Screenshot grounding data:
---

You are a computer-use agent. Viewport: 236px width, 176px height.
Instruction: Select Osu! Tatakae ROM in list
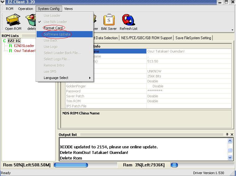pos(24,51)
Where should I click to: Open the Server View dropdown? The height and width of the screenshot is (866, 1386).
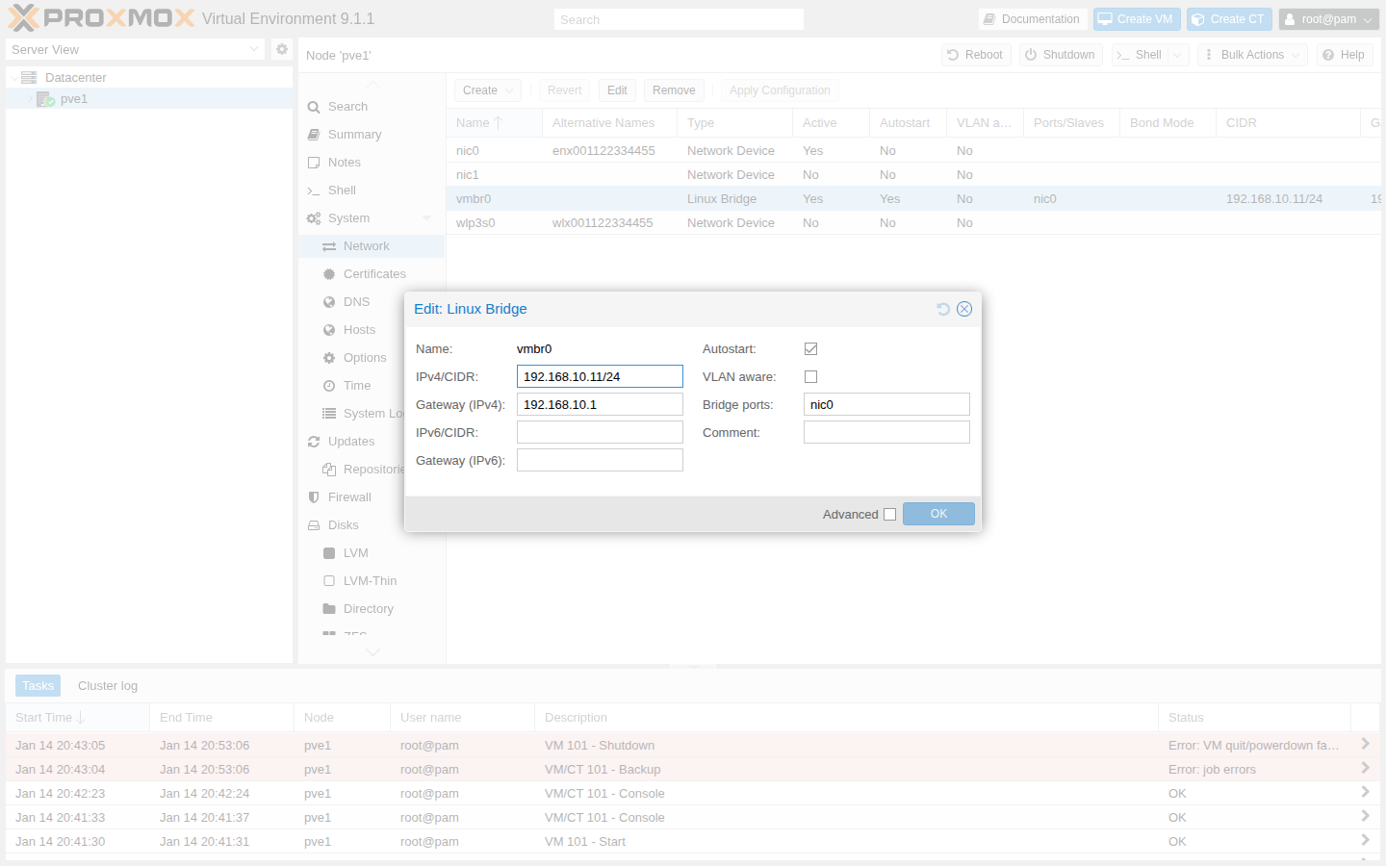click(x=135, y=49)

---

▶ EXERCISE PROMPT
Copy the final stretch of lines, starting at the one that holds "Instruction: Select Osu! Tatakae ROM in list" and ending at the last line of the data, exactly; omit pictures.

▶ ANSWER BELOW
Instruction: Select Osu! Tatakae ROM in list
pos(24,51)
Where should I click to: Open the Server View dropdown? The height and width of the screenshot is (866, 1386).
click(x=135, y=49)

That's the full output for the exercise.